Mastering the Android Touch system
1. How Android Deal With Touch?
So every event that comes from the touch screen on the device into your application is wrapped up in one of these MotinEvents
. The MotionEvent
essentially provides you all the information that you need associate with each event as to what the event action was, as well as any additional meta data that may be necessary such as the touch’s location, the number of fingers that we on the screen at that time, the actual event time itself, anything you might need to process that information and use that inside your application.
There is number of primary useful actions, and by their name you can probably figure out what they are, but just to kind give you a basic idea, the actions below describes user’s current action:
- ACTION_DOWN
- ACTION_UP
- ACTION_MOVE
- ACTION_POINTER_DOWN
- ACTION_POINTER_UP
- ACTION_CANCEL
ACTION_DOWN and ACTION_UP those are the primary actions when the first pointer or finger comes in contact with the screen and then that released; ACTION_MOVE is an event that is happening as that pointer is dragging around the screen; ACTION_POINTER_DOWN and ACTION_POINTER_UP will be seen for secondary or additional fingers or pointers as they coming contact with the screen, so these are whtat you’ll see and what you need to look for when you dealing with multi-touch; And then finally ACTION_CANCEL has to do primarily with when events are initially handled by one view and then that is transferred over to another .
The primary thing to keep in mind and you’ll see the theme sort of coming in and out is that Android really defines a single gesture as all the events that happen between an ACTION_DOWN event and an ACTION_UP event. So the ACTION_DOWN is sort of the initialization of an new gesture that you would be handling in your application and basically the state that is maintained though that gesture through all the different move events and things like that is then terminated on ACTION_UP. That’s sort of resets the whole game and starts over. You’ll see that theme kind of come through couple different times.

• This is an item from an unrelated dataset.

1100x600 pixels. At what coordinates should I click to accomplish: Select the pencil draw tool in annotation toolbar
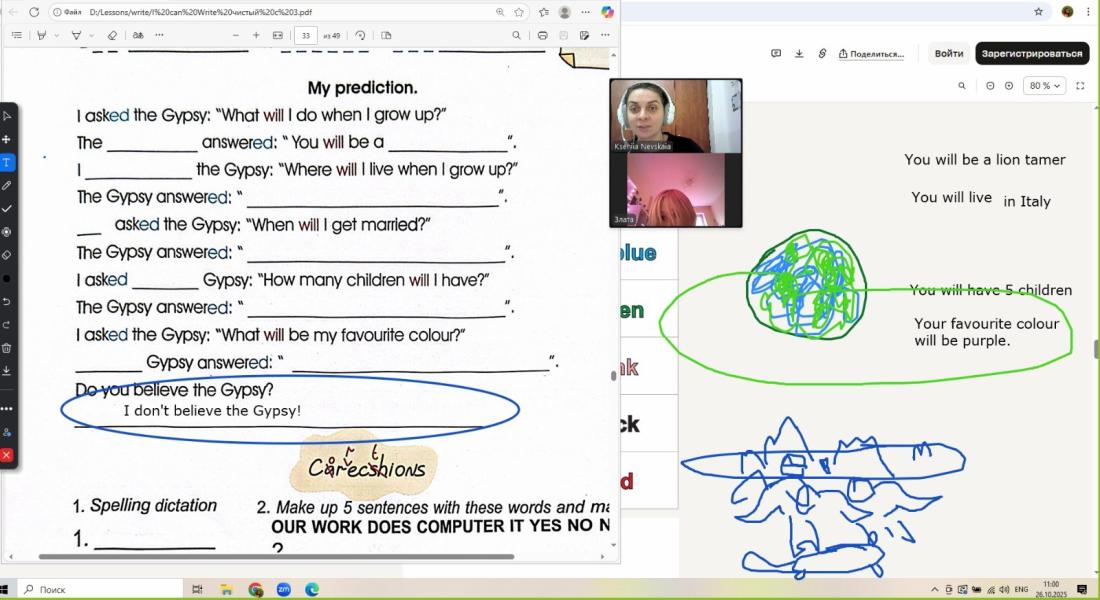[x=7, y=185]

How Android Handles Touches?
How does these things actually flow through your application? so for every event that as generated by the hardware and the underlying framework, they are first dispatched to your application is Activity
, whatever the foreground Activity is at the top level inside your application that Activity will receive the touch event before any other component inside of your app. It will do that by the framework calling the disptchTouchEvent()
method on that Activity.
I first point this out to say is for whatever reason in your app you need to gain knowledge of or get understanding of touch event before anything else in your app does, the very first opportunity you have at all to see a touch event is the dispatchTouchEvent()
on Activity, so you can override that method and inspect those motion events there. I wouldn’t necessarily recommend doing a whole lot with them other than just monitoring them, cause they have a long way to go still through the framework. But this is the first method that we’ll ever be called.
And then, in that point, these events are going to traversal their way down from the Activity down through from your view hierarchy from the top down, so they are gonna start at the Activity in the window level and they will be first delivered to the RootView
of whatever your content ViewGroup
is and then that ViewGroup
’s job is to deliver it to its childViews, and if those are ViewGroups, to their childView all the way down the tree to way get the bottom, and then if necessary traversal those back up.
The way that this works is the events will flow through your app until such point that one of the views declares that is interested in that event and wants to know more about the rest of the gesture, the way the framework does this is the onTouchEvent()
method in each View or ViewGroup has, returns a boolean value. And so as a implementer of a custom view or some other piece of the view hierarchy, your app can return true from this method to declare interest in that particular gesture. And at that point, the framework has found a view that is interested in the touch and it will stop that respond chain, but essentially if a touch event manges to go all the way down the view hierarchy and not find a single view that is interested in that touch, it will start to work back up to the hierarchy until it gets all the way back to the activity.
The core thing to com a way with that is if you are trying to do any custom touch handling, the ACTION_DOWN
event is something that your View or ViewGroup need to return true for if you’re interested in that event or any events after that effect, cause if you don’t declare interest in ACTION_DOWN, there is a good chance you may not see another touch event at all at that point. For efficiency reasons once a particular View has declared an interest and has returned true, that is the effective destination for all the other MotionEvent for the reminder of that gesture.
The way that this hierarchy basically works is that they will traversal down through the Views and ViewGroups by individually calling the dispatch methods of each, so the ViewGroup will dispatch to the View and so on and so forth. And then as they work back up it’s the onTouchEvent() that get called, effectively, the diaptch methods go on the way down, and onTouch on the way back up.
The Activity’s onTouchEvent() is the last place the touch event will end up, and in many cases that they may not show up at all, cause if a touch event is consumed by some View lower down in the tree, that’s where it stops. So anything after that on the way back up won’t be called at all.